### CONSIGNE 1
Traduisez en anglais cette phrase du texte sur l'histoire de la Chine : « Au XIIIème siècle, en effet, les Mongols conquièrent le pouvoir. »
### CONSIGNE 2
D'après le texte sur l'histoire de la Chine, en quelle année commence la reconquête nationale contre les Mongols ?
### CONSIGNE 3
Rédigez la suite du texte sur l'histoire de la Chine après sa dernière phrase, s'il vous plaît.

### TEXTE
┌──

A partir de là, à l’abri des incursions barbares, la civilisation chinoise va prospérer brillamment. Rappelons que l’apogée de l’Empire Romain, avec Auguste, se situe juste un peu avant la naissance du Christ et que, au Vème siècle, l’Empire s’écroule sous le double poids de sa décadence et des invasions barbares. L’occident désormais chrétien mettra près de 5 siècles à se restructurer et se réorganiser (Clovis : 496, Charlemagne, 800 et Hugues Capet : 987). En parallèle, l’histoire chinoise (fort dense) va se dérouler au gré des différentes dynasties qui vont se succéder jusqu’au XIIIème siècle, une rupture pour le pays.
 
Au XIIIème siècle, en effet, les Mongols conquièrent le pouvoir. Ils le garderont un siècle environ : à partir de 1368 a lieu une reconquête nationale. Les Mongols sont refoulés et la dynastie Ming s’installent.

└──

### DONNÉES ENREGISTRÉES

┌──

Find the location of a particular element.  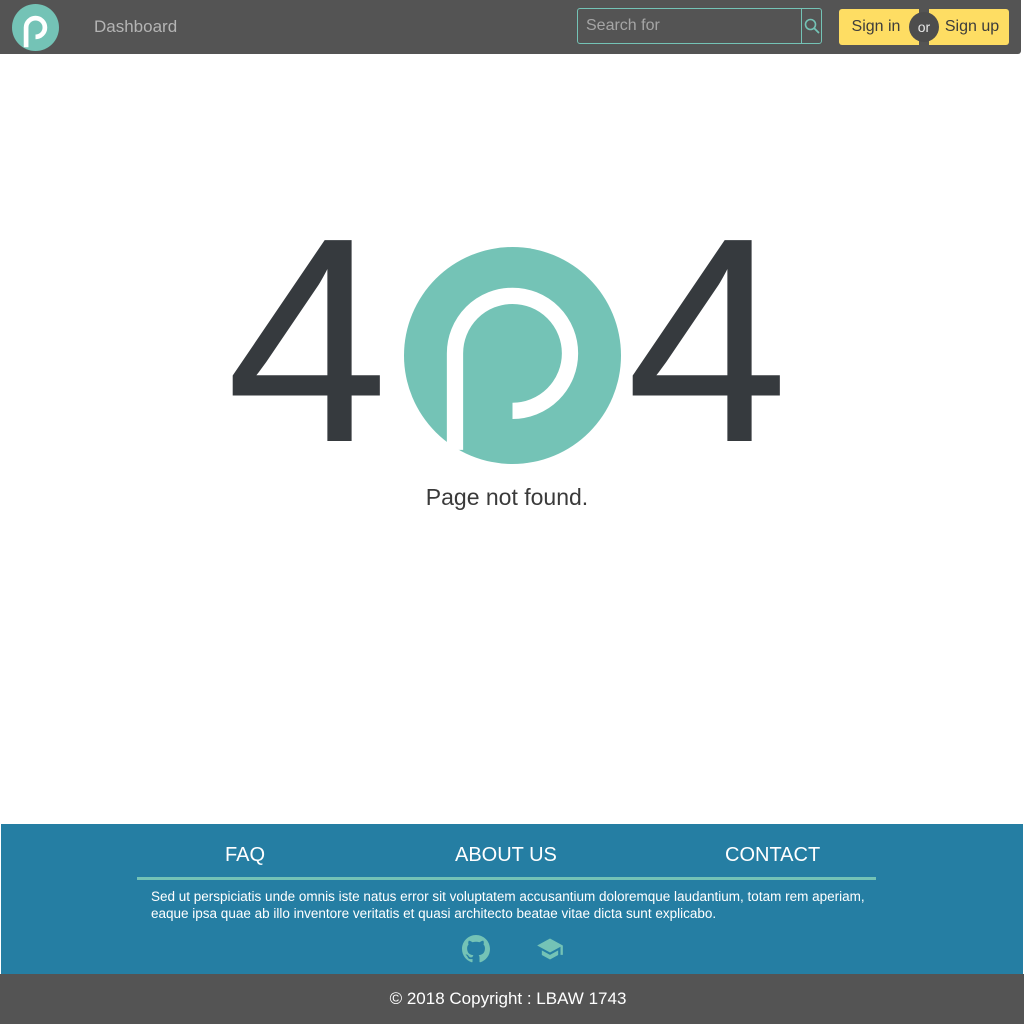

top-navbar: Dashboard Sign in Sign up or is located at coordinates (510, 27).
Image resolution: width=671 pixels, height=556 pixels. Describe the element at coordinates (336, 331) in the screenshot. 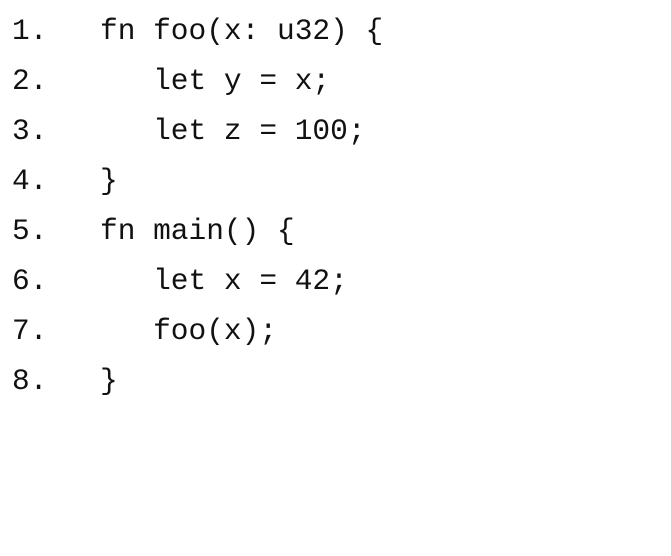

└──

### VOTRE RÉPONSE 1
In the thirteenth century, in fact, the Mongols seized power.

### VOTRE RÉPONSE 2
En 1368.

### VOTRE RÉPONSE 3
 
Ce sont les Ming qui vont porter la Grande Muraille à son plus haut degré de sophistication et son fonctionnement. L’ouvrage est consolidé et prolongé de 500 kms vers l’ouest. La Muraille atteint désormais 12 000 li = 6 000 kms jusqu’au désert de Gobi. On installe des fours à intervalles réguliers pour réparer ou améliorer la construction avec des briques transportées à l’aide de brouettes, palanches (double panier suspendu à un balancier porté sur l’épaule) ou dos de chèvres. On revêt les murs de dalles et l’on comble les interstices. La base de la Muraille est désormais large d’environ 10 mètres et son sommet (là on l’on circule) un peu moins, ce qui donne à la fortification une forme trapézoïdale.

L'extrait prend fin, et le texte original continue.